Can we detect the need-for-closure bias in social media behavior?
Matthijs Westera, Mark Rademaker
Leiden University
The questions we entertain can affect how we process incoming information (Grossnickle, 2016). We are more likely to accept information that answers our previous questions, a bias known as need-for-closure (Webster \& Kruglanski, 1994). Despite this, the effects of questions in social media on users' adoption of (dis)information have hardly been studied. Our work aims to detect the need-for-closure bias in a newly collected corpus of hundreds of thousands of Reddit posts. Do social media users more readily accept information that answers a question they were previously exposed to?
Through the Reddit API, we obtained the 1000 most recent posts from a predetermined set of subreddits. Among the authors of these posts, we selected user accounts older than three years, expecting enough longitudinal data to detect long-term effects of the need-for-closure bias. For each of these users, we downloaded their top 1000 posts, resulting in a dataset of over 400K posts, with collection ongoing. For each post, we also collected its parent post (if it replies to another post) and any children (replies).
In the resulting dataset, we identify what we call pivots: sentences from posts with which a user has interacted (e.g., replied to) and which potentially affected their beliefs. For each pivot, we check (i) whether it answers a question from a post the user previously interacted with, and (ii) whether the user subsequently adopts the pivot. We hypothesize that pivots that answer a prior question with which the user engaged, tend to be entailed more by the user's subsequent posts: a direct operationalization of the need-for-closure bias. We expect it to be only a small effect, due to the noisy and varying nature of social media text, but an effect nonetheless.

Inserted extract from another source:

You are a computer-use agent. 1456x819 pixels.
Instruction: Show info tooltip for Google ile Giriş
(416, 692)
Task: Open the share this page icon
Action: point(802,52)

Given the scale of our dataset, we compute the two crucial features with off-the-shelf models for Question Answering (QA; an Albert-xxlarge model trained on the SQuAD v2 dataset (Rajpurkar, 2018)) and Natural Language Inference Model (NLI; an Albert-xxlarge model trained on the datasets MNLI (Williams, 2017) and SNLI (Bowman, 2015):
The first gives us a proxy for the degree to which a pivot answers a prior question with which the user engaged; the second gives us an estimate of whether subsequent posts by the user logically entail (i.e., endorse) the pivot.
We worked around some limitations of these models; for instance, we exclude overly long or short sentences, and use additional classifiers to identify and exclude overly subjective or abstract sentences, which we found lead to false positives from the QA and NLI models.
Moreover, in our statistical analysis we isolate potential effects of the QA and entailment scores from those of plain relatedness (embedding similarity).
We relate our findings to work on disinformation, work in Linguistics on how questions can be triggered implicitly, and to studies in Psychology on the effects of questions, beyond need-for-closure, on information processing, mental health and social cohesion.
We hope to spur additional research into questions as a window onto our individual and collective curiosity, doubts, and vulnerabilities to disinformation.